É stato dimostrato che le immissioni massive di fagiani “a buon mercato” provenienti da allevamenti intensivi, oltre a condurre inesorabilmente a insuccessi riproduttivi dei soggetti stessi, riducono anche la produttività delle popolazioni selvatiche per problemi essenzialmente di carattere sanitario.
Andrebbe quindi speso qualche soldo in più per preferire alla quantità, un fagiano di qualità, che abbia davvero valide chance di ambientarsi nel difficile passaggio dalla condizione di cattività allo stato libero. Una valida soluzione sono sicuramente le voliere costruite in modo adeguato magari in territori interdetti alla caccia, da cui liberare gradualmente soggetti abituati ad alimentarsi all'interno in maniera quasi del tutto autonoma. Meglio ancora la costituzione di piccoli distretti di ripopolazione della piccola selvaggina stanziale in cui la caccia venga praticata in modo conservativo, magari risparmiando tutte le femmine ed abituando man mano i soggetti a riconoscere le insidie provenienti dai predatori esterni. Un fagiano che riconosca il calpestio di cani e cacciatori, che si sappia nascondere in un territorio che conosce e riesca a mettere alla prova l'abilità di uomini e ausiliari e nello stesso tempo ci restituisca i valori di un patrimonio ambientale e faunistico vero ed arricchito.
Una congiunzione di forze insomma sia economiche che strutturali volte ad una ottimizzazione del paesaggio e dei selvatici, che non può prescindere da un razionale controllo numerico anche dei predatori, in particolare volpe e corvidi e un abbandono di alcuni vecchi concetti sulla politica del territorio rivelatisi inadeguati.

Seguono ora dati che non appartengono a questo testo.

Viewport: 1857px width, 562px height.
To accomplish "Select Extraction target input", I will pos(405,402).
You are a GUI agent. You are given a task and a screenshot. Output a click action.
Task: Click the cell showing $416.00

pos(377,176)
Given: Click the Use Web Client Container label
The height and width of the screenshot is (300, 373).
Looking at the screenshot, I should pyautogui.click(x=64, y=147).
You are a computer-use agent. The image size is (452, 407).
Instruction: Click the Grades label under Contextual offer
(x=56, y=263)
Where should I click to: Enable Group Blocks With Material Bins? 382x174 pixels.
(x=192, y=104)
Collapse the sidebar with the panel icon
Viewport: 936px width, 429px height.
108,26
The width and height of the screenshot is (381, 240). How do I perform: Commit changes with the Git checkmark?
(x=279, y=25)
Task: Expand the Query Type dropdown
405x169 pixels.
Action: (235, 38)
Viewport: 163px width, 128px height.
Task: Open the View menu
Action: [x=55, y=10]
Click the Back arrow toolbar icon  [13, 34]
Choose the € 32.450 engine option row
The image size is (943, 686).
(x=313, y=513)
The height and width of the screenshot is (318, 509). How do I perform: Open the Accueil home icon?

Non è qualche piccolo appezzamento di coltura a perdere che può mitigare gli effetti negativi della moderna agricoltura sulla fauna, occorre intervenire sui margini dei campi coltivati operando in due direzioni: aumentare l'offerta alimentare nei confronti dei pulcini e incrementando i possibili siti di nidificazione e riparo per le femmine. Basterebbero praticamente lasciare ai margini dei campi, delle fasce di terreno anche di pochi metri di larghezza da non sottoporre a trattamenti con erbicidi. Queste oltre ad attrarre insetti che potrebbero soddisfare le esigenze alimentari dei piccoli, fornirebbero quel feltro erboso essenziale per la deposizione e l'incubazione delle uova.
È stato scientificamente provato che queste semplici e basilari soluzioni, aiutando anche gli adulti con un periodico foraggiamento nel periodo tardo invernale più critico prima della riproduzione, sono capaci di dare ottimi risultati, con popolazioni di fagiani naturali che potrebbero ricordare quelle precedenti alla moderna agricoltura.
Altrettanto risaputa e scientificamente provata è inoltre la maggiore resistenza e la migliore predisposizione all'adattamento di alcuni ceppi della specie come il tenebroso, rispetto al tipo Mongolia. Insomma sono pochi i misteri che attorniano ancora il declino della specie fagiano, così come le possibili vie di soluzione da individuare soprattutto nel superamento di ritardi e resistenze gestionali che, se non combattuti energicamente difficilmente potranno permetterci di vedere il sogno del “fagiano vero” diventare realtà.